6. Advantages : The advantage of this approach is that it allows the model to decompose complex problems into smaller, more manageable steps, provides transparency into the model reasoning process, and helps understand and debug the model's behavior. In addition, it is applicable to many types of reasoning tasks, not just mathematical problems.
7. Limitations : Although chain-of-thought prompting works well in large models, it may not be able to effectively stimulate reasoning capabilities for small models or when there are not enough examples. In addition, this method depends on the size of the model, and significant performance improvements can only be observed when the model reaches a certain parameter size.
Technical route 2: Self-Consistency + CoT mode
Paper: Self-Consistency Improves Chain of Thought Reasoning in Language Models
In the chain-of-thought prompting method, a greedy decoding strategy is used because in the traditional decoding process, the model selects the word with the highest probability to generate text at each step. This method is simple and direct, but it does not consider other possible word combinations, so it may not fully explore the generation space of the language model, especially in tasks that require complex reasoning.

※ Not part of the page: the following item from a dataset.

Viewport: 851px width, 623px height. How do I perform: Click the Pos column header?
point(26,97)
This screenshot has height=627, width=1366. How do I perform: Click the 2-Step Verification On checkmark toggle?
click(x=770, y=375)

In the paper "SELF-CONSISTENCY IMPROVES CHAIN OF THOUGHT REASONING IN LANGUAGE MODELS", the authors mentioned the limitations of greedy decoding and proposed a self-consistency method as an improvement . The following is an example from the paper that illustrates the use of greedy decoding in chain-of-thought prompting:
Suppose there is a math problem: "If there were originally 3 cars in the parking lot and 2 more cars arrived, how many cars are there in the parking lot now?" A greedy decoding strategy using chain-of-thought prompting might generate the following answer:
There are 3 cars in the parking lot already. 2 more arrive. Now there are 3 + 2 = 5 cars. The answer is 5.
In this example, the model directly gives the correct answer "5", but in the actual reasoning process, the model may generate multiple different reasoning paths, each of which may have different intermediate steps and final answers. Greedy decoding only selects the most direct path without considering other possible reasoning methods.
The Self-Consistency method is different. It generates multiple reasoning paths, such as:
In this example, although the second path gives the incorrect answer "26", the self-consistent method can identify and select the correct answer "18" by comparing multiple paths.
This example shows that greedy decoding may ignore other reasonable reasoning paths. To overcome these limitations, the paper proposes a self-consistency method. The core idea of the self-consistency method is that a complex reasoning problem can usually be solved through multiple different reasoning paths, but the correct answer should be unique . By sampling multiple reasoning paths and finding the most consistent answer, the reasoning accuracy of the model can be improved.
Examples and improvements of the self-consistent method :
1. The self-consistency method consists of three steps: (1) using chained thinking (CoT) prompts to guide the language model; (2) replacing the "greedy decoding" in the CoT prompts by sampling from the language model's decoder to generate diverse reasoning paths; (3) marginalizing the reasoning paths and aggregating them by selecting the most consistent answers in the final answer set.
2. Improvements :
Diversity : The self-consistency method generates multiple reasoning paths by sampling, which increases the diversity of the decoding process, allowing the model to explore more reasoning possibilities.
Consistency : By marginalizing the final answers from multiple paths, self-consistency methods are able to identify the most consistent answer, which is usually more likely to be the correct answer.
Robustness : Even if some paths produce incorrect reasoning or answers, the self-consistent method can still correct these errors through a majority voting mechanism, thereby improving the overall accuracy.
Technical route 3: Least-to-Most Prompting mode
Paper: Least-to-Most Prompting Enables Complex Reasoning in Large Language Models
1. Background: Traditional chain-of-thought prompting performs poorly when solving complex problems that are more difficult than the examples. To overcome this challenge, the paper proposes a minimum-to-maximum prompting strategy that solves complex problems by breaking them down into a series of simpler sub-problems.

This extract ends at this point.